*TEXT SHOWN*:

* * *

Only one-third of adolescents access treatment for depression, and many fail to interact with clinic-based mental health resources. Sexual and gender minority youth (SGMY) are at greater risk for severe mental health disorders and suicidality but even less likely to access mental health services, even when access is available.
Widespread factors - stigma, negative beliefs about treatment, lack of mental health knowledge - contribute to not seeking services. Mainstream mental health interventions fail to address unique factors to SGMY that inhibit help-seeking: double stigma (stigma around mental health as well as internalized homophobia and transphobia), concern about revealing SGM status, low family support, lack of access to SGM affirming mental health professionals.
Despite being hard-to-reach, SGMY at risk for depression are quite active online. Yet SGMY-specific evidence-based online interventions are lacking and community interventions do not enhance mental health help-seeking. Targeted online interventions are needed to address unique factors which prevent help-seeking but are themselves usable and engaging. The current proposal will use a user-informed efficient approach to technology intervention design considering the heterogeneity and specific needs of SGMY. The investigators will use the Behavioral Intervention Technology Model to design and study several intervention principles (IPs), or theoretical concepts including intervention aims and behavioral strategies, to understand which mechanisms of action hold promise while being iterating design and potential modalities.
The investigators will use human computer interaction (HCI) framework, Discover, Design/Build, and Test to develop and study several IPs. Specifically, will use HCI techniques to develop initial prototypes and seek iterative user feedback and evaluate 4 finalized low-fidelity prototypes using a factorial trial to understand each IP prototype's individual and combined feasibility, usability, acceptability, and change in help-seeking intention in an online sample of diverse (racially, ethnically, age, gender identity, sexual orientation) SGMY.
This will inform the development of a high-fidelity intervention which may include different components for specific SGMY subgroups to be evaluated in a larger clinical trial. The PI, Dr. Radovic, is a physician researcher in adolescent medicine and has conducted years of research using stakeholder-informed methods and HCI techniques to inform intervention development. By working with experts in SGM health, stakeholder engagement, intervention design, qualitative analysis, HCI design, and BIT development and testing, the investigators have an exciting opportunity to bridge the gap for SGM adolescents with depression and suicidality to motivate and equip adolescents with the tools needed to access treatment.

* * *

*EXERCISE REQUIREMENTS*:
[1] List each factor that the study description names as unique to sexual and gender minority youth and as keeping them from seeking help.
[2] Answer these questions from the study description:
(a) What share of adolescents access treatment for depression?
(b) How many finalized low-fidelity prototypes will the factorial trial evaluate?
(c) In what field is the PI a physician researcher?
[3] In the study description, rewrite the stretch from "Only one-third of" through "access is available.", changing "mental health services" to "mental health care".

*RECORD EXTRACTS*:
* * *

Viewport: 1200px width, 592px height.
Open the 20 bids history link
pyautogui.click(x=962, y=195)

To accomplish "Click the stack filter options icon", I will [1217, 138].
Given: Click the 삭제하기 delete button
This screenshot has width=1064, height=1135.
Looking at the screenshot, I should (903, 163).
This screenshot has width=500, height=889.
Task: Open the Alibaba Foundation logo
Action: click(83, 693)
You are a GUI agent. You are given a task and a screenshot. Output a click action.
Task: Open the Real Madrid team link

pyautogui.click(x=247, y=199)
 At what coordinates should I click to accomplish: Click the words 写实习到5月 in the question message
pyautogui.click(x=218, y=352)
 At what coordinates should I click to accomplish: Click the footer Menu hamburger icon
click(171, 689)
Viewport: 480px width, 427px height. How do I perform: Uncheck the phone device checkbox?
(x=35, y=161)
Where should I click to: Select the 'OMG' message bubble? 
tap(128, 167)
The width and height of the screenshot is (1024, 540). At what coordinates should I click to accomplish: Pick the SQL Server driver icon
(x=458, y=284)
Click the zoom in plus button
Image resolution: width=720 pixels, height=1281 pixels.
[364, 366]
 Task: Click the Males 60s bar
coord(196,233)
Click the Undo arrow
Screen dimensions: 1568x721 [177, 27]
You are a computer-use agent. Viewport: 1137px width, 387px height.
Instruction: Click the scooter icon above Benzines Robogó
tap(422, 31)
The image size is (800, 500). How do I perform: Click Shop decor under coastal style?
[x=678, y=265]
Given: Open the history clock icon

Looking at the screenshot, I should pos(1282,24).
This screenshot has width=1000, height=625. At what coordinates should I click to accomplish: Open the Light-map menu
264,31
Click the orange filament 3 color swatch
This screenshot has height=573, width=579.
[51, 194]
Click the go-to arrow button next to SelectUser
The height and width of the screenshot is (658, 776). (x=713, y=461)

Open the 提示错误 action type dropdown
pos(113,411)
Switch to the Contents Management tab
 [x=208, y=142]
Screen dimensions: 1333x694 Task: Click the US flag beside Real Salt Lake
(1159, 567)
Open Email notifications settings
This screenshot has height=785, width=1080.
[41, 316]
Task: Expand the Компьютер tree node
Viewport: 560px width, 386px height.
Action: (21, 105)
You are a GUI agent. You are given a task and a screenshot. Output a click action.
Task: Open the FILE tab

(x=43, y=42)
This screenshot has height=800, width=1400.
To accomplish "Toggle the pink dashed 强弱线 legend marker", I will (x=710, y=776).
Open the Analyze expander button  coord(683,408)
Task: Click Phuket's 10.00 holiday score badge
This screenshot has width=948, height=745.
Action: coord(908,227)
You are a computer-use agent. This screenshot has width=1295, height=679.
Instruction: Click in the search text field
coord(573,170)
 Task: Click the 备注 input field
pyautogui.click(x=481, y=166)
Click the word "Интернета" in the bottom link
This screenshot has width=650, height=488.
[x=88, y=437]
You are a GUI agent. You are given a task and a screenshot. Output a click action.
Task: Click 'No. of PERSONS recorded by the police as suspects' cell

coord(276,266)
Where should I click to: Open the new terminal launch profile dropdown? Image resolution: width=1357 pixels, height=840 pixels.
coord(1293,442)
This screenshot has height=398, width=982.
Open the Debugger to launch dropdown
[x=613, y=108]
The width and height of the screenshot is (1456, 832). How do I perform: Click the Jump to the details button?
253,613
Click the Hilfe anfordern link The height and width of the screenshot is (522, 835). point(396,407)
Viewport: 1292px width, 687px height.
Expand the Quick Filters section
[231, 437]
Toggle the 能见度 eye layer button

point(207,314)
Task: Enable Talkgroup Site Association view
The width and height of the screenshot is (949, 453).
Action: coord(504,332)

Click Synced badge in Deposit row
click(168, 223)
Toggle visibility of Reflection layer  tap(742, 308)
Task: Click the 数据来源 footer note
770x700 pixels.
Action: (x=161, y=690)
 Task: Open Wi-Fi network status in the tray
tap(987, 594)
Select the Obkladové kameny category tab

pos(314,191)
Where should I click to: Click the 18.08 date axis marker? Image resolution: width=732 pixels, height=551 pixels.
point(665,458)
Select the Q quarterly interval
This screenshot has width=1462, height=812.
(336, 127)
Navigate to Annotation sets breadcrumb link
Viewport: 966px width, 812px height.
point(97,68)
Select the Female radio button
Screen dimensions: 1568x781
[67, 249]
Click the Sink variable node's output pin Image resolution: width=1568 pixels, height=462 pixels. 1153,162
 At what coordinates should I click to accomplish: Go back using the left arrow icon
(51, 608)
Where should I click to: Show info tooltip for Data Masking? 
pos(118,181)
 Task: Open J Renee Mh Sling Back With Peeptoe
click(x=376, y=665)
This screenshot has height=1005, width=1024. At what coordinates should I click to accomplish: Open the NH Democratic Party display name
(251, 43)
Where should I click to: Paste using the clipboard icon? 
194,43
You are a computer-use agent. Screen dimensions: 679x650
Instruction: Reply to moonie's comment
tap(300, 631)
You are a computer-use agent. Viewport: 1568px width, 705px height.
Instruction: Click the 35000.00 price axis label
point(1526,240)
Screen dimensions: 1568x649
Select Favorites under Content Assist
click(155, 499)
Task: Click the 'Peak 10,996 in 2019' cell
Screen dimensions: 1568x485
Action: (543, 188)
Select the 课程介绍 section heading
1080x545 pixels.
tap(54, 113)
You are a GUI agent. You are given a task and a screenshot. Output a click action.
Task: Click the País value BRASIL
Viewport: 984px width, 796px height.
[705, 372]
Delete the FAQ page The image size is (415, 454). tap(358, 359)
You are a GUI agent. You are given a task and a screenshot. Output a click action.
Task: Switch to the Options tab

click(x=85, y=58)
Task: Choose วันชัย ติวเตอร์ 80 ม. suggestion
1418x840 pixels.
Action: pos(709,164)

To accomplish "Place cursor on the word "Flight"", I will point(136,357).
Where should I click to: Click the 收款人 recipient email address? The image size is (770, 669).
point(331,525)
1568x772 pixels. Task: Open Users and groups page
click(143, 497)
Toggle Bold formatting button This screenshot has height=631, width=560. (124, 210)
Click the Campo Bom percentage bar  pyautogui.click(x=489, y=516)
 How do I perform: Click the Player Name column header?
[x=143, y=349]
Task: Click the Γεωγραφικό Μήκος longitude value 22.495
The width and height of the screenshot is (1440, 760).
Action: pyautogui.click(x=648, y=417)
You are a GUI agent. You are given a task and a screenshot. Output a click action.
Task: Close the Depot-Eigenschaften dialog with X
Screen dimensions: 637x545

* * *

*RESPONSES TO THE EXERCISE*:
[1]
- Double stigma (stigma around mental health as well as internalized homophobia and transphobia)
- Concern about revealing SGM status
- Low family support
- Lack of access to SGM affirming mental health professionals

[2]
(a) Only one-third.
(b) Four.
(c) Adolescent medicine.

[3]
Only one-third of adolescents access treatment for depression, and many fail to interact with clinic-based mental health resources. Sexual and gender minority youth (SGMY) are at greater risk for severe mental health disorders and suicidality but even less likely to access mental health care, even when access is available.